Mother and daugher Iris and Michele Molotsky are well-known in the Dupont-Logan area. (Luis Gomez Photos)
From Mary Burgan. Email her at mary[AT]borderstan.com.
Iris Molotsky is one of the mothers of Borderstan. She has two daughters. Dr. Ellen Carpenter (PhD) who lives in Norfolk with her husband and three children and is Associate Dean for General Studies at South University (a for-profit school).
Iris’s other daughter, Michele, began a career in municipal service by becoming an indispensable aide to a member of the City Council in Oakland, California, 20 years ago. But she returned to the District after losing her husband to cancer in 2001. Before long, Michele became Jack Evans’ “go to” constituent services person. If a member of the Borderstan community wondered what had happened to her income tax refund — it being four months since her April 15 filing — a call to Michele would bring action. Those who worried about the decay of Stead Park on P Street would take heart when Michele began to oversee the project. Now the playground can be used by toddlers as well as towering basketball players. They don’t risk running each other down.
The service to society of both the Molotsky girls raises the question: How did such a mother raise such daughters? That’s what we asked Iris and Michele when we interviewed them together for this Sunday’s Mother’s Day profile.
Iris told us that she and Irv Molotsky moved to T Street 28 years ago. Irv was drawn to the area because he loved the pizza at the old Trio’s take-out, proclaiming it to be the “best pizza in the District.”
As an historian, Iris was fascinated to discover that their T Street home was in the historic “Striver’s District” where African-American inhabitants at the turn of the 19th Century were skilled laborers, striving to move up in Washington’s black social order. The name of the area matched a name in New York’s Harlem, and so did its developing reputation as a home for DC’s version of the Harlem Renaissance. Since then the street has transitioned from black to white. The diminishment of the black population in the neighborhood worries Iris greatly.
The houses in Striver’s were often constructed to accommodate more than one family, and Iris and Irv found that the house they bought in the mid 1980s was really two houses — built as mirror images of one another, one on top of the other. The Molotskys remodeled the house themselves, but Iris also found time to become involved in cleaning up two small parks where New Hampshire and T intersect.

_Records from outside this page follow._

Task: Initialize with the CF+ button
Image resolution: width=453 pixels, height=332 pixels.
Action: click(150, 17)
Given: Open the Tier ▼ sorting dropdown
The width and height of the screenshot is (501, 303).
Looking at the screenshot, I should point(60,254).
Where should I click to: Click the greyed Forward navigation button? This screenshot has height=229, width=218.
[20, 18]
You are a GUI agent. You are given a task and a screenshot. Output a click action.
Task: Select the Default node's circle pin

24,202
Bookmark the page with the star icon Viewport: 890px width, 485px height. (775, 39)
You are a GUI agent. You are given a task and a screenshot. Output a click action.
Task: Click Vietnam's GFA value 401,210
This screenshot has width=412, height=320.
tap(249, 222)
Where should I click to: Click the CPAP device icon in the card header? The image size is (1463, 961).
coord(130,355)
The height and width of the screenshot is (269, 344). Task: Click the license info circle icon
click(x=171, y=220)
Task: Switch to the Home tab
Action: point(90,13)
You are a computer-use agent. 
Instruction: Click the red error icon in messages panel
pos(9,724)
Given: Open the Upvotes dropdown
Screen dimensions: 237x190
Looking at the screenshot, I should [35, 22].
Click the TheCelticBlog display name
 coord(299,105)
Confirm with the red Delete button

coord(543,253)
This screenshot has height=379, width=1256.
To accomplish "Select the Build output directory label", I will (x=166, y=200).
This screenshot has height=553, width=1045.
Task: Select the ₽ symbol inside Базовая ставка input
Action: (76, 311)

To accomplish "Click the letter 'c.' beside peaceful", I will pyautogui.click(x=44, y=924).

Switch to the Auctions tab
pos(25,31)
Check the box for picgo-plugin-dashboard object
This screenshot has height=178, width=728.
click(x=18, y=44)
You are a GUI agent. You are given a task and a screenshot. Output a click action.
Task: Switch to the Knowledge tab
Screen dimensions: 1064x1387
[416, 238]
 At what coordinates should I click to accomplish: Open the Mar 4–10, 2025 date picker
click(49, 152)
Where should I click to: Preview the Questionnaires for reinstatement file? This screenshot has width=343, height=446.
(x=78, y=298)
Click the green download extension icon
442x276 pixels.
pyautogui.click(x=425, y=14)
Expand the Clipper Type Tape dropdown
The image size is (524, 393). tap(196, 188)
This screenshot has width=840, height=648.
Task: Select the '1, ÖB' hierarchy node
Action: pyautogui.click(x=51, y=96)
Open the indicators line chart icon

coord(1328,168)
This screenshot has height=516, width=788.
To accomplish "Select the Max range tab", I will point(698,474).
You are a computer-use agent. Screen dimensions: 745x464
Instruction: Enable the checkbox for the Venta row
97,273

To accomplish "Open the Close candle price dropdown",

These parks are known by some long-term neighborhood residents as the “Molotsky parks” because Iris led the effort to clear them out and make them available for neighborhood use. The small T Street Park and the large S Street Dog Park have benefitted from grant money Iris helped to raise, as well as her patience through endless meetings with conflicting views about their use. The results have not been simple successes but a gradual accommodation of conflicting interests.
In 2001 Irv took early retirement from the Times and became a summer editor for the International Herald Tribune in Paris, and Iris retired from her position with the American Association of University Professors as well. As a result, the Molotskys acquired a Paris apartment and became Americans in Paris during the summers. They now divide their time between France and the United States, recently adding China and Italy to the mix as well. The Paris apartment is open to their children, of course. Actually, Michele and Ellen ran the Paris Marathon together on April 15!
Despite maintaining Maison Molotsky in the Marais district of Paris, Iris continues to call the Borderstan neighborhood home. She is president-elect of the DuPont Circle Village, a “neighborhood organization that connects aging residents to services and cultural/social activities so that they can stay in their homes rather than moving to some group facility for the elderly. As leader of this group, Iris has sponsored silent auctions, lectures, and events like cooking demonstrations — all designed to strengthen the community of older people in Borderstan.
Meanwhile Michele has moved on to a new job in the city’s bureaucracy. She is a “Civilian Analyst for the Metropolitan Police Department (MPD),” working closely with its “Automated Traffic Enforcement Unit.” That means that she defends the uses of video to enforce traffic and speeding laws.
Yes, Michele admits, “People are either angry or happy” with the new cameras, depending on how recently they have gotten a ticket. But they have to realize that statistics surrounding crash data show that Washington has the highest number of traffic fatalities per 100,000 among the nation’s major cities. Using statistics to save lives is what keeps Michele at the job.
Surveying all the good works performed by the Molotskys we asked Iris and Michele why they, and the absent Ellen, were such perfect illustrations of “like Mother, like Daughter” ? They tried out several answers:
- That they shared the same progressive political views.
- That they had been products of the Women’s and the Civil Rights Movements; “Those times demanded doing.”
- That each had had important men behind them — fathers or spouses, though both recognized the failure of some men to mentor the gifted women who serve them.
- They even thought back to “Grandma” from Philadelphia as the source of their drive to do good.
But finally, and most convincingly, Iris and Michele Molotsky agreed that they had helped and inspired each other without the imposition of maternal power or filial duty. They had become, simply, sisters.
“And,” they agreed, “We like each other!”